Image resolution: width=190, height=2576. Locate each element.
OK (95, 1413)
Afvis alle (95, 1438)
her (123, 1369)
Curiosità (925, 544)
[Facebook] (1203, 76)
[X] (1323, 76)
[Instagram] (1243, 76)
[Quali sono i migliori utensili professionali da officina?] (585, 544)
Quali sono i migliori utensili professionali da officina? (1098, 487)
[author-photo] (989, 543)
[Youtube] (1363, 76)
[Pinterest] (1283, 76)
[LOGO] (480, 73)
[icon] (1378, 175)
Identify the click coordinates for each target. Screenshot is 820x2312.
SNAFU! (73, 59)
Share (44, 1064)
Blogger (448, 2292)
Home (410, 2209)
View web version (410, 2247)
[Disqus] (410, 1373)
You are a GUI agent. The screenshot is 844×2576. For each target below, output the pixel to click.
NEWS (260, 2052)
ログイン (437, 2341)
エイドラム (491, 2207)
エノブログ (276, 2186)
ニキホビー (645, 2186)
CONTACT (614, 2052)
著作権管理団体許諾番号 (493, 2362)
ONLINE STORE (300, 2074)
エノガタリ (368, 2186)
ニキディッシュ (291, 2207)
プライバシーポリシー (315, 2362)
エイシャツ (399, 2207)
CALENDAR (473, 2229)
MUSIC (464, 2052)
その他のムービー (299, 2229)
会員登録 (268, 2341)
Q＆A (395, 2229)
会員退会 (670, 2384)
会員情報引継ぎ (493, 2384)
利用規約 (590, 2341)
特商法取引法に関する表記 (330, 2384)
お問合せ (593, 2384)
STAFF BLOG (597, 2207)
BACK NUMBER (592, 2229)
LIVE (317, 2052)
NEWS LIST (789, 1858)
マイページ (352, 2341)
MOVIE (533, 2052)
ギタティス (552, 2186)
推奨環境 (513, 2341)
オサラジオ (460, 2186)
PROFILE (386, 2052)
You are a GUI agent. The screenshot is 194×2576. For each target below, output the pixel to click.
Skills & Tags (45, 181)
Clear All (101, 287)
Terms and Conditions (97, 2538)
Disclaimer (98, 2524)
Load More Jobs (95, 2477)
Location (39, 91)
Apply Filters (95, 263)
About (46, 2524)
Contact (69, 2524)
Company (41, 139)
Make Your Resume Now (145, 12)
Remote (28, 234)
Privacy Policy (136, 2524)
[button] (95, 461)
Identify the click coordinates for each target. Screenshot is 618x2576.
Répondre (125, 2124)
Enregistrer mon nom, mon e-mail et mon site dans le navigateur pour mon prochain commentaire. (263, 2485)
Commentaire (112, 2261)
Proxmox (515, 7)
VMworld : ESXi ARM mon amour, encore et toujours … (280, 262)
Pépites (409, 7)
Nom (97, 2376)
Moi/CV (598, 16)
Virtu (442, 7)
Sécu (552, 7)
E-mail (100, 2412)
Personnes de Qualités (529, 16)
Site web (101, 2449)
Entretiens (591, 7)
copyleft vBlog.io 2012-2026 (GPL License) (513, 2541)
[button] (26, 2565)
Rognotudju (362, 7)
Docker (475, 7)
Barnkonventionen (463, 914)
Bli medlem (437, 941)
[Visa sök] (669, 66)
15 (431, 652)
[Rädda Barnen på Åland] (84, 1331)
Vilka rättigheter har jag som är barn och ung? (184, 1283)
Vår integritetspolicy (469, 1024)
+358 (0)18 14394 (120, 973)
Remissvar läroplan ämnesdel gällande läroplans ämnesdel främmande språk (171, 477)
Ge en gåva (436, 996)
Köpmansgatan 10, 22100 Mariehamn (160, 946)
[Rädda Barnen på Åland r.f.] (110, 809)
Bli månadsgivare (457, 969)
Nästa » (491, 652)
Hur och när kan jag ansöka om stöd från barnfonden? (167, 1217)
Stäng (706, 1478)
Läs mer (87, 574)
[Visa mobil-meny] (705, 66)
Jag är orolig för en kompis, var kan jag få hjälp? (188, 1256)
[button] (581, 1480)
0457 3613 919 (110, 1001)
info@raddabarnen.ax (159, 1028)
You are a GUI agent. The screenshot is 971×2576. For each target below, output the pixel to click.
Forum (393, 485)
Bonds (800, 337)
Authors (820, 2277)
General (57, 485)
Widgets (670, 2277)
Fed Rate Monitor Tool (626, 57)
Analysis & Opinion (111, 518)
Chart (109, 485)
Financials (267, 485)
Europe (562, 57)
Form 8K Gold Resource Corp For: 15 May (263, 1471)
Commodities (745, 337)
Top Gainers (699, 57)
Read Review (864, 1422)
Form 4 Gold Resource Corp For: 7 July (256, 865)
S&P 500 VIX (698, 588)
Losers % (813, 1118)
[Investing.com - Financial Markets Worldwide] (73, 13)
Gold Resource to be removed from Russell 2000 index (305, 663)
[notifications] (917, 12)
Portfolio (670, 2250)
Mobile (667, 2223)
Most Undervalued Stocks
━━━━━━━━
WHAT TO PRODUCE
Each entry above needs to be output exactly.

OUTPUT FOR THIS EXERCISE
Image resolution: width=190, height=2576. Locate each element.
OK (95, 1413)
Afvis alle (95, 1438)
her (123, 1369)
Curiosità (925, 544)
[Facebook] (1203, 76)
[X] (1323, 76)
[Instagram] (1243, 76)
[Quali sono i migliori utensili professionali da officina?] (585, 544)
Quali sono i migliori utensili professionali da officina? (1098, 487)
[author-photo] (989, 543)
[Youtube] (1363, 76)
[Pinterest] (1283, 76)
[LOGO] (480, 73)
[icon] (1378, 175)
Identify the click coordinates for each target. Screenshot is 820x2312.
SNAFU! (73, 59)
Share (44, 1064)
Blogger (448, 2292)
Home (410, 2209)
View web version (410, 2247)
[Disqus] (410, 1373)
You are a GUI agent. The screenshot is 844×2576. For each target below, output the pixel to click.
NEWS (260, 2052)
ログイン (437, 2341)
エイドラム (491, 2207)
エノブログ (276, 2186)
ニキホビー (645, 2186)
CONTACT (614, 2052)
著作権管理団体許諾番号 (493, 2362)
ONLINE STORE (300, 2074)
エノガタリ (368, 2186)
ニキディッシュ (291, 2207)
プライバシーポリシー (315, 2362)
エイシャツ (399, 2207)
CALENDAR (473, 2229)
MUSIC (464, 2052)
その他のムービー (299, 2229)
会員登録 (268, 2341)
Q＆A (395, 2229)
会員退会 (670, 2384)
会員情報引継ぎ (493, 2384)
利用規約 (590, 2341)
特商法取引法に関する表記 (330, 2384)
お問合せ (593, 2384)
STAFF BLOG (597, 2207)
BACK NUMBER (592, 2229)
LIVE (317, 2052)
NEWS LIST (789, 1858)
マイページ (352, 2341)
MOVIE (533, 2052)
ギタティス (552, 2186)
推奨環境 (513, 2341)
オサラジオ (460, 2186)
PROFILE (386, 2052)
You are a GUI agent. The screenshot is 194×2576. For each target below, output the pixel to click.
Skills & Tags (45, 181)
Clear All (101, 287)
Terms and Conditions (97, 2538)
Disclaimer (98, 2524)
Load More Jobs (95, 2477)
Location (39, 91)
Apply Filters (95, 263)
About (46, 2524)
Contact (69, 2524)
Company (41, 139)
Make Your Resume Now (145, 12)
Remote (28, 234)
Privacy Policy (136, 2524)
[button] (95, 461)
Identify the click coordinates for each target. Screenshot is 618x2576.
Répondre (125, 2124)
Enregistrer mon nom, mon e-mail et mon site dans le navigateur pour mon prochain commentaire. (263, 2485)
Commentaire (112, 2261)
Proxmox (515, 7)
VMworld : ESXi ARM mon amour, encore et toujours … (280, 262)
Pépites (409, 7)
Nom (97, 2376)
Moi/CV (598, 16)
Virtu (442, 7)
Sécu (552, 7)
E-mail (100, 2412)
Personnes de Qualités (529, 16)
Site web (101, 2449)
Entretiens (591, 7)
copyleft vBlog.io 2012-2026 (GPL License) (513, 2541)
[button] (26, 2565)
Rognotudju (362, 7)
Docker (475, 7)
Barnkonventionen (463, 914)
Bli medlem (437, 941)
[Visa sök] (669, 66)
15 (431, 652)
[Rädda Barnen på Åland] (84, 1331)
Vilka rättigheter har jag som är barn och ung? (184, 1283)
Vår integritetspolicy (469, 1024)
+358 (0)18 14394 (120, 973)
Remissvar läroplan ämnesdel gällande läroplans ämnesdel främmande språk (171, 477)
Ge en gåva (436, 996)
Köpmansgatan 10, 22100 Mariehamn (160, 946)
[Rädda Barnen på Åland r.f.] (110, 809)
Bli månadsgivare (457, 969)
Nästa » (491, 652)
Hur och när kan jag ansöka om stöd från barnfonden? (167, 1217)
Stäng (706, 1478)
Läs mer (87, 574)
[Visa mobil-meny] (705, 66)
Jag är orolig för en kompis, var kan jag få hjälp? (188, 1256)
[button] (581, 1480)
0457 3613 919 (110, 1001)
info@raddabarnen.ax (159, 1028)
You are a GUI agent. The screenshot is 971×2576. For each target below, output the pixel to click.
Forum (393, 485)
Bonds (800, 337)
Authors (820, 2277)
General (57, 485)
Widgets (670, 2277)
Fed Rate Monitor Tool (626, 57)
Analysis & Opinion (111, 518)
Chart (109, 485)
Financials (267, 485)
Europe (562, 57)
Form 8K Gold Resource Corp For: 15 May (263, 1471)
Commodities (745, 337)
Top Gainers (699, 57)
Read Review (864, 1422)
Form 4 Gold Resource Corp For: 7 July (256, 865)
S&P 500 VIX (698, 588)
Losers % (813, 1118)
[Investing.com - Financial Markets Worldwide] (73, 13)
Gold Resource to be removed from Russell 2000 index (305, 663)
[notifications] (917, 12)
Portfolio (670, 2250)
Mobile (667, 2223)
Most Undervalued Stocks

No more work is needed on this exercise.